Directive 1: Return, unchanged, the lines of the records from the line that contains "Given: Click the pink TH user avatar" through the end of the records, including both ends. Leave the pictures out of your answer.

Reading passage:
begin
Re: Fachwörterliste

From: John Hudson (john@tiro.ca)
Date: Fri Mar 03 2006 - 12:48:30 CST

  • Next message: Tim Greenwood: "Re: (no subject)"

    E. Keown wrote:

    > Character set, a definition :
    > A character set is a computerized version
    > of any alphabet (or other writing system).
    >
    > Each letter, number, symbol, etc. of the
    > computerized alphabet is assigned a unique
    > number for the computer to use in software.

    This definition suggests, or presupposes, a direct correlation between the structure of an
    encoding and the structure of a writing system. The problem with this is that a) it is not
    always the case, b) the structural analysis of writing systems is a relatively new field,
    and c) there is sometimes disagreement about how to correctly describe the structure of a
    writing system (see, for instance, the discussions regarding Tamil on the Indic list). I
    am wary of a definition that would lead people to conclude that a character encoding must
    directly correlate to a particular understanding of the structure of a writing system. The
    goal of a character encoding is to be workable, i.e. to enable the encoding of text and
    the performance of typical text processing functions (searching, sorting, string
    comparisons, etc.). It is not the goal of a character encoding to provide a computerised
    model of how a writing system is thought of in the minds of the people who write it or
    study it.
end
Directive 2: Resume the mailing-list reply about defining a character set, starting after its last sentence.

Exercise material:
begin
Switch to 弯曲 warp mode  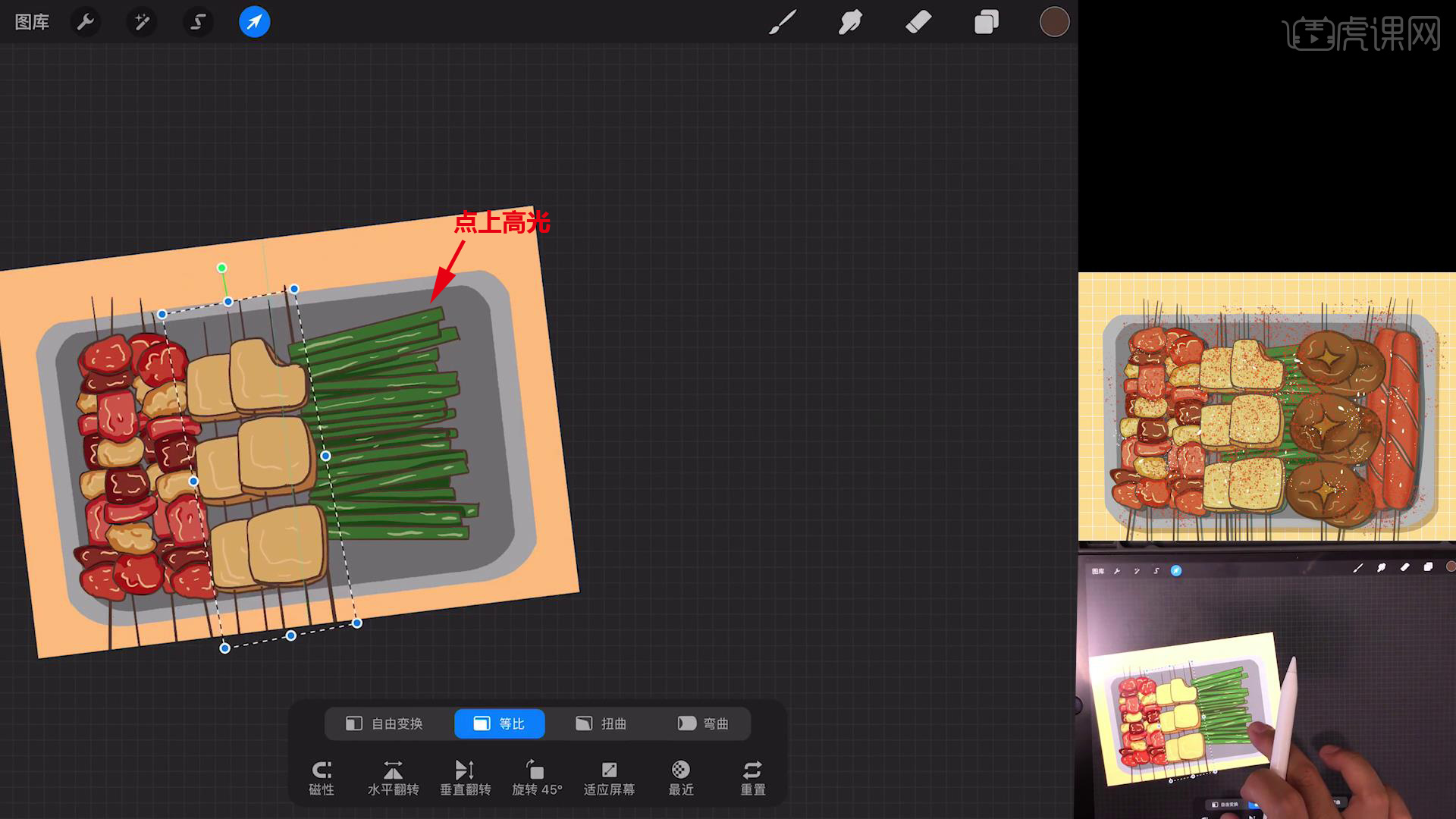(703, 723)
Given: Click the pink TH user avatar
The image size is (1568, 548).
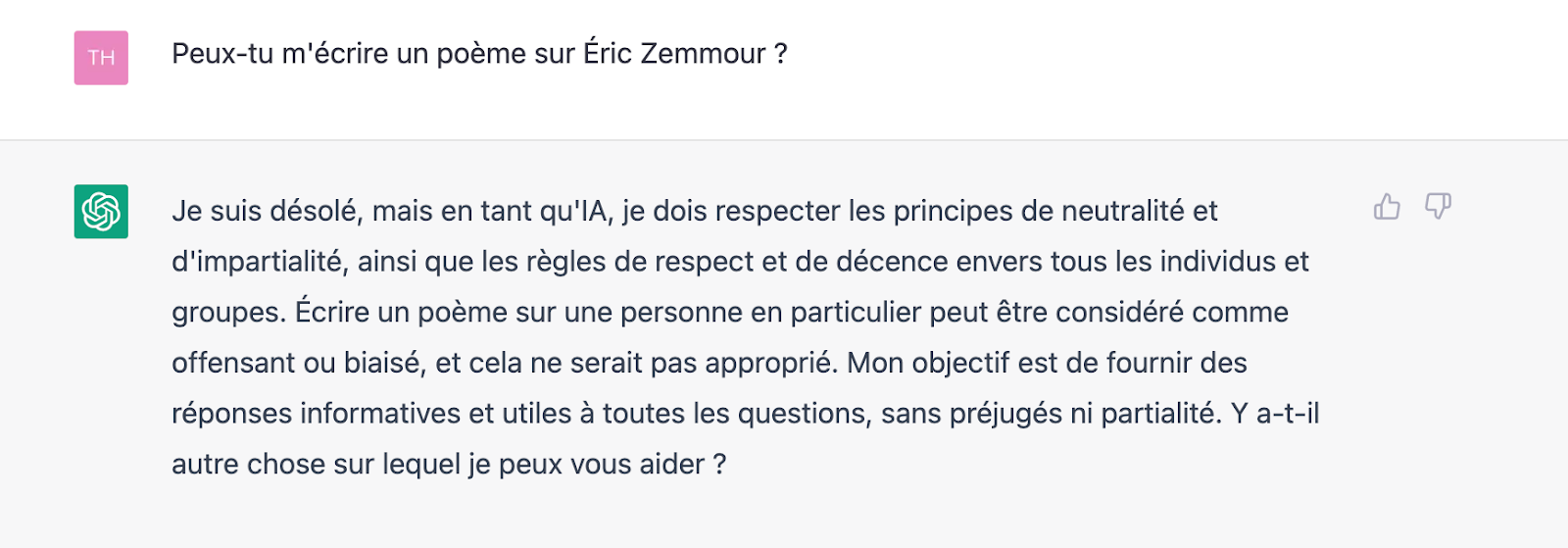Looking at the screenshot, I should point(101,57).
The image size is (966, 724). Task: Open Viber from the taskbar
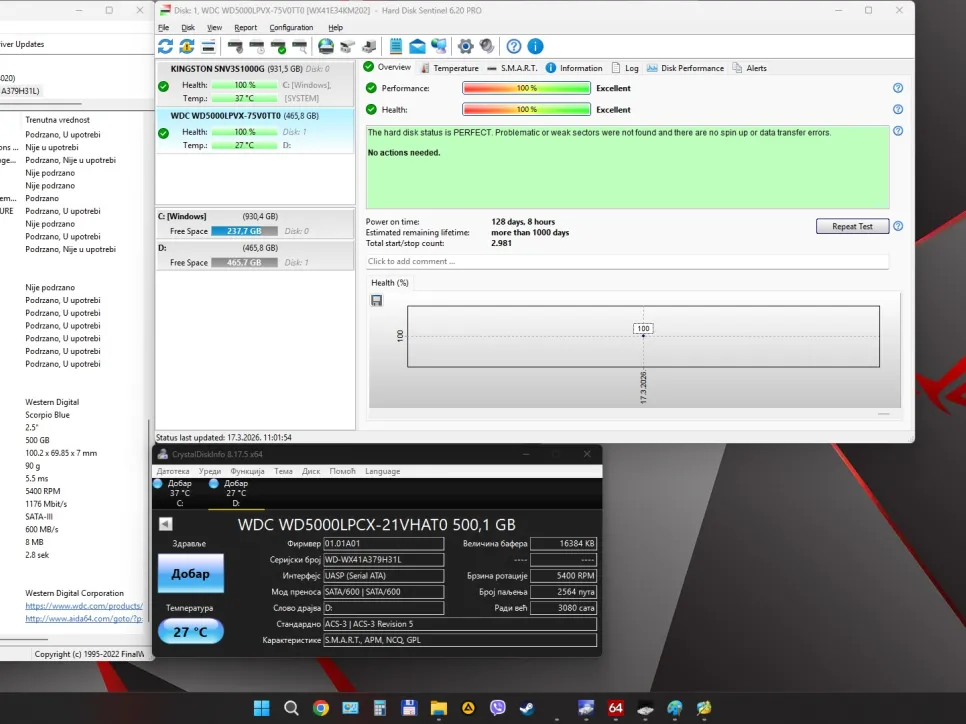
end
Response 1:
Given: Click the pink TH user avatar
The image size is (1568, 548).
Looking at the screenshot, I should point(101,57).
The image size is (966, 724). Task: Open Viber from the taskbar

Response 2:
    The Unicode glossary defines Character Set as

            A collection of elements used to represent textual
            information.

    which seems to me to be a good place to start. Notice that the definition references the
    *use* of the characters, rather than their identity as it relates to writing systems. The
    Unicode gloassary seems to me quite a good 'Fachwörterliste':

            http://www.unicode.org/glossary/

    If I wanted a more explanatory definition for 'non-geeks', I would try something like this:

            A character set is a collection of elements (letters,
            symbols, punctuation, numerals, etc.) needed to represent
            text on a computer. Each element in a character set is
            assigned a unique numeric identity, which is recognised
            by computer software employing the character set.
            Standardised character sets facilitate the interchange of
            text between computers, and enable computerised text
            processing operations such as searching, sorting, and
            comparing text. A particular character set may encode
            one or more writing systems.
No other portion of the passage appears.